What is needed here is an exact repetition of the records below, beginning at the line that has "AZUCENA: LA LAGUNA" and stopping after the line that has "EL DIPUTADO ANUAR".

+-------+

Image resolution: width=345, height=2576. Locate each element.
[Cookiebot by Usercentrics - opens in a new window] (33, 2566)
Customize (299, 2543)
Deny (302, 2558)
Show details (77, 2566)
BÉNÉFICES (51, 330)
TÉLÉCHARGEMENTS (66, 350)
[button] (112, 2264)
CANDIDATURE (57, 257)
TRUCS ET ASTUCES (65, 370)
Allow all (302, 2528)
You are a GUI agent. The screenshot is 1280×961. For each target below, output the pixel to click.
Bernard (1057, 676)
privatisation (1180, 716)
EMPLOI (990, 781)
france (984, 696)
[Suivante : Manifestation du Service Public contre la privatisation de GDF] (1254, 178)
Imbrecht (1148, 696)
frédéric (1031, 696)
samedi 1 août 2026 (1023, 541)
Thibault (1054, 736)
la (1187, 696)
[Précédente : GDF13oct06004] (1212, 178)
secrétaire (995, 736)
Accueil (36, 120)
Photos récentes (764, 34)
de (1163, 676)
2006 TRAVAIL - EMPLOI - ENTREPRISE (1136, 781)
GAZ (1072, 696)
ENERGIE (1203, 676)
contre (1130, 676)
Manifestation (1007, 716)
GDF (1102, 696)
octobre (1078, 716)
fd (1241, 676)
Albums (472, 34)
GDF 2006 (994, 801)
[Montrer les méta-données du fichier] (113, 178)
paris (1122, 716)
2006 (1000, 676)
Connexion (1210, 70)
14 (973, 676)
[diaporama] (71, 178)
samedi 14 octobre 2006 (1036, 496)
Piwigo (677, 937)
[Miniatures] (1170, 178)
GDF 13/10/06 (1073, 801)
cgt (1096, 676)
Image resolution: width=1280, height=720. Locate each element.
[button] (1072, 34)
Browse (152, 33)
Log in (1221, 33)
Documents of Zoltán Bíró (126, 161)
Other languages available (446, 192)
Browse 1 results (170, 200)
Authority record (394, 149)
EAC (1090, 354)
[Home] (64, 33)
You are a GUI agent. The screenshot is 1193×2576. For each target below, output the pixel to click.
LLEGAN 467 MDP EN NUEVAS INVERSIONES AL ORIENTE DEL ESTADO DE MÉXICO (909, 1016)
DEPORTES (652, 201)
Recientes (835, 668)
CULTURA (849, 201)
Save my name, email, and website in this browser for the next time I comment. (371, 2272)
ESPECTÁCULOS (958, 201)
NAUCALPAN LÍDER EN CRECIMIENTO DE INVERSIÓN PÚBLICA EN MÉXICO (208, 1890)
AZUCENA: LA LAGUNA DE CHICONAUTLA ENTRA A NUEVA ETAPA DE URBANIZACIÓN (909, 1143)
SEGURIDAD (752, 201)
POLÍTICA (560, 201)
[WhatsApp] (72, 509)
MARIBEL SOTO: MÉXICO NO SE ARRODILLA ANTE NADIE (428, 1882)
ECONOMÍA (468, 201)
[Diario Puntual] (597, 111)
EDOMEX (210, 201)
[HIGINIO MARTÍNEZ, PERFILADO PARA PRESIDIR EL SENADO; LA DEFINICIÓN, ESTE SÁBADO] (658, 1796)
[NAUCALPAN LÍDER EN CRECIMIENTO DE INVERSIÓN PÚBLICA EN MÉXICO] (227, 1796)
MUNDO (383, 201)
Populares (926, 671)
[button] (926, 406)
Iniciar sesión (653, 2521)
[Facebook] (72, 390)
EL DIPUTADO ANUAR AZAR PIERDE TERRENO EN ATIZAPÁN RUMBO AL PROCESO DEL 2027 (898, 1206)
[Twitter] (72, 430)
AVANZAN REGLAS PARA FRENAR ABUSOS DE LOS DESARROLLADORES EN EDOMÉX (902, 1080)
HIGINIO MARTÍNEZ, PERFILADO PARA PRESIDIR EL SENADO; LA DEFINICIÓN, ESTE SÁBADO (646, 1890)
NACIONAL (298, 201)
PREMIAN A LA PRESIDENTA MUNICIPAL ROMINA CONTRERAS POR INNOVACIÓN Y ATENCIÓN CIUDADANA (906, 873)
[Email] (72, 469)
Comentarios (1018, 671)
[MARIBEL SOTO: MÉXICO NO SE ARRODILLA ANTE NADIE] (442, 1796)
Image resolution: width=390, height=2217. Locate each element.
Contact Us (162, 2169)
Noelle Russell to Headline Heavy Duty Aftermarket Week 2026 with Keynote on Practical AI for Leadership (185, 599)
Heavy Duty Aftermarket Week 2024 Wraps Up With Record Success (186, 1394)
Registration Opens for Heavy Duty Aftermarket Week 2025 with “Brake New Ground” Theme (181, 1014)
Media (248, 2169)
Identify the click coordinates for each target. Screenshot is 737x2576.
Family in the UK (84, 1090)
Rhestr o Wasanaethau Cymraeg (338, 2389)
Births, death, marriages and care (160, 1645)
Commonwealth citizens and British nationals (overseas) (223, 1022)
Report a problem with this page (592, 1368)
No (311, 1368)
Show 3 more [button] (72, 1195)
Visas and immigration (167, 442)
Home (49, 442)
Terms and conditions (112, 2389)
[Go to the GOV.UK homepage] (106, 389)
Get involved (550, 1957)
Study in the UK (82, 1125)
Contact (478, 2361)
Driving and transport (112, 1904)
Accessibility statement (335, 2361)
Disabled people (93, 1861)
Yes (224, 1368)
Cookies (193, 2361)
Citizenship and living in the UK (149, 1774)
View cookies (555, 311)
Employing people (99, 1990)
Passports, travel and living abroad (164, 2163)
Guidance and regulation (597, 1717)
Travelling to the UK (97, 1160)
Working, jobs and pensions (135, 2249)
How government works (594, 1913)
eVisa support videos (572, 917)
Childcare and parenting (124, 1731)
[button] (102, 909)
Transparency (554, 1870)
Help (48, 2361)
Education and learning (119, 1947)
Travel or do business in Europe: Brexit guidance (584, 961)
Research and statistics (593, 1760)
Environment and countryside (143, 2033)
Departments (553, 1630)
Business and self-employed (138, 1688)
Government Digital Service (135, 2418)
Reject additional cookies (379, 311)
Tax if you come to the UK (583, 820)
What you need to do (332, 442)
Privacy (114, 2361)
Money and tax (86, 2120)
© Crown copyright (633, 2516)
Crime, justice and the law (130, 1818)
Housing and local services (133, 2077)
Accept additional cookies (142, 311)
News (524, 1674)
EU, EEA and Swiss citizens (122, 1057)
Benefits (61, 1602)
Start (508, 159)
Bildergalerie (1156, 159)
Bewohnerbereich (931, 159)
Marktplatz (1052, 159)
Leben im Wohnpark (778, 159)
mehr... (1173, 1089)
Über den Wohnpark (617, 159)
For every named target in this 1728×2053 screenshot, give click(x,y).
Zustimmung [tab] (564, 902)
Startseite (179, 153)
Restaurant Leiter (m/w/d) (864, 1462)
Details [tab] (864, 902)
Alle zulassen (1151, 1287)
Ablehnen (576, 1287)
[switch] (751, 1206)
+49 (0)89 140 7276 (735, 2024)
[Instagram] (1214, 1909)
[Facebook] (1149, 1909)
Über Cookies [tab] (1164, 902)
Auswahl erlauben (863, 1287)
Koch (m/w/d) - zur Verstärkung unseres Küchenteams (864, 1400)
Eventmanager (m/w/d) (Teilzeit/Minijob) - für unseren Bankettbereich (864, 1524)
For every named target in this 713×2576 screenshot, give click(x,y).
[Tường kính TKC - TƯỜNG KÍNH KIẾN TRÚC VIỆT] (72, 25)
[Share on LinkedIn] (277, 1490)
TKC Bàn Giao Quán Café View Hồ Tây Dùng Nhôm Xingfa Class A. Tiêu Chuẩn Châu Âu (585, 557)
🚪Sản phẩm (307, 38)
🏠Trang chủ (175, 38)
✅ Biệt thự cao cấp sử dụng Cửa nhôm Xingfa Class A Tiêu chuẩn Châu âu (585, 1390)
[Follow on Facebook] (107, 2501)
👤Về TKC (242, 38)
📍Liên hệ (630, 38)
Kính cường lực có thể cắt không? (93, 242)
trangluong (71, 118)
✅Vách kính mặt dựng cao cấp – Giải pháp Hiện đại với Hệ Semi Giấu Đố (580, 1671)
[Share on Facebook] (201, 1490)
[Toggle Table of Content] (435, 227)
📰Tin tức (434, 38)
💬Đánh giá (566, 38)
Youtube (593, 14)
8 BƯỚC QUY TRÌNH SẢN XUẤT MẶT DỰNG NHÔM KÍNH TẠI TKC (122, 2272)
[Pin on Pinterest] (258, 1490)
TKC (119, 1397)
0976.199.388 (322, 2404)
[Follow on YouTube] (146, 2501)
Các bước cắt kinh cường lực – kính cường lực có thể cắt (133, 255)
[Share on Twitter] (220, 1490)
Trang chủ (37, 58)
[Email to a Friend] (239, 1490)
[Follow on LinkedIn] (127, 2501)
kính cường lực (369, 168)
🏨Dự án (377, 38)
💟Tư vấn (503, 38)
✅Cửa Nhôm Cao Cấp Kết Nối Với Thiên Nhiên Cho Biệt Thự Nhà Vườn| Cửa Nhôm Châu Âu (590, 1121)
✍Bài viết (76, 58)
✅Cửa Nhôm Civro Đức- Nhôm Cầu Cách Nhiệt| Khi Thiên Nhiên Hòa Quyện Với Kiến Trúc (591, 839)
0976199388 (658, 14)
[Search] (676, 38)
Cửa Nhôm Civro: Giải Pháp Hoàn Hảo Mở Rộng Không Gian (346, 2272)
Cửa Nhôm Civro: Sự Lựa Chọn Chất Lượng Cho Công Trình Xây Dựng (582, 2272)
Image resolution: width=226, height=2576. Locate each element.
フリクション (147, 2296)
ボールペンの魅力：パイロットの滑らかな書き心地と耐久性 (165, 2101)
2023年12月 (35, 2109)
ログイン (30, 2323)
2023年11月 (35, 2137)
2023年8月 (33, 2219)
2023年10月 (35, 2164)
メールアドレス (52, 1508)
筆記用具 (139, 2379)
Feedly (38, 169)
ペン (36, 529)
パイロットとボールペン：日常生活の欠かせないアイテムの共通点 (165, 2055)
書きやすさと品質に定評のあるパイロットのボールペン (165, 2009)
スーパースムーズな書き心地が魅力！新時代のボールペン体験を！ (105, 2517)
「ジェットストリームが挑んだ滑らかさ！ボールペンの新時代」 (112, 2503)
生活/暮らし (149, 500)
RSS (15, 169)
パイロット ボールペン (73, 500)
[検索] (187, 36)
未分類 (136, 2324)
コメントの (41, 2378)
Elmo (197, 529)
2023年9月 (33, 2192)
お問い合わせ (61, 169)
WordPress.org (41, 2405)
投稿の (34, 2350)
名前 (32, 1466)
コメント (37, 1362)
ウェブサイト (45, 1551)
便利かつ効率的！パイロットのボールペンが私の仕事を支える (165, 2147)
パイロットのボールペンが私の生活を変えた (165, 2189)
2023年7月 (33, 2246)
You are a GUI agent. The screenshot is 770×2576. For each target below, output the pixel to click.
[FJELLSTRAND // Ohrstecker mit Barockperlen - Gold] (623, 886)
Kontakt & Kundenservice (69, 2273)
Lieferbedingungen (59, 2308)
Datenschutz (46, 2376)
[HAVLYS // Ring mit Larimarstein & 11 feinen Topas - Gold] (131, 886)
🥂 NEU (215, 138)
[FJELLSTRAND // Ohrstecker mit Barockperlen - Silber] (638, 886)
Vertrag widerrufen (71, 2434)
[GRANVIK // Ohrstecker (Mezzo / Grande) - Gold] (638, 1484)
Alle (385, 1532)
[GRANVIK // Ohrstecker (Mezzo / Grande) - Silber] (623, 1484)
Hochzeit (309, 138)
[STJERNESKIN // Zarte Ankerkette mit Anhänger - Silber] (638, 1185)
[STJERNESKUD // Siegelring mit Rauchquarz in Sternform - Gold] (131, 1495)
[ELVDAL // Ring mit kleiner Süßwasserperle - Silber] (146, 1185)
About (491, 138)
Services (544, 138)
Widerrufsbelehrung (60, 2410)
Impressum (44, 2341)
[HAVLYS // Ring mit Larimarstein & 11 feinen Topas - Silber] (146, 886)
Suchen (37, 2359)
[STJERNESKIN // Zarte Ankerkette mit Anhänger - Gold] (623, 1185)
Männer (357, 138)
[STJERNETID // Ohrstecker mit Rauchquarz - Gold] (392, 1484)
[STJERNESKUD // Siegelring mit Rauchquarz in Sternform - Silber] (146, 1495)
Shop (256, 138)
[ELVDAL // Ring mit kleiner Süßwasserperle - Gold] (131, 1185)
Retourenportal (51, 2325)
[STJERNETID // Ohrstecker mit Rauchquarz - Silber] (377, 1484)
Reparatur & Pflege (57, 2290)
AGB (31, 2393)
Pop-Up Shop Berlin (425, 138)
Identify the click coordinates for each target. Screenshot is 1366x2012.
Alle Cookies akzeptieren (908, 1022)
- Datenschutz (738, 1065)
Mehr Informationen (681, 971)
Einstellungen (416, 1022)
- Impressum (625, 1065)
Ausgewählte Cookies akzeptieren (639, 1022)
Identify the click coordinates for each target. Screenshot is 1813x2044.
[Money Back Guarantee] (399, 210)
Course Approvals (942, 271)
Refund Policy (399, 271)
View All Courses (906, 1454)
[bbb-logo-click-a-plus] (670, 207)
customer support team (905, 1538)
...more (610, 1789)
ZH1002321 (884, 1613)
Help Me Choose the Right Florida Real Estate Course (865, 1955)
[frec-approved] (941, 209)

+-------+

- Solution to this problem
AZUCENA: LA LAGUNA DE CHICONAUTLA ENTRA A NUEVA ETAPA DE URBANIZACIÓN (909, 1143)
SEGURIDAD (752, 201)
POLÍTICA (560, 201)
[WhatsApp] (72, 509)
MARIBEL SOTO: MÉXICO NO SE ARRODILLA ANTE NADIE (428, 1882)
ECONOMÍA (468, 201)
[Diario Puntual] (597, 111)
EDOMEX (210, 201)
[HIGINIO MARTÍNEZ, PERFILADO PARA PRESIDIR EL SENADO; LA DEFINICIÓN, ESTE SÁBADO] (658, 1796)
[NAUCALPAN LÍDER EN CRECIMIENTO DE INVERSIÓN PÚBLICA EN MÉXICO] (227, 1796)
MUNDO (383, 201)
Populares (926, 671)
[button] (926, 406)
Iniciar sesión (653, 2521)
[Facebook] (72, 390)
EL DIPUTADO ANUAR AZAR PIERDE TERRENO EN ATIZAPÁN RUMBO AL PROCESO DEL 2027 (898, 1206)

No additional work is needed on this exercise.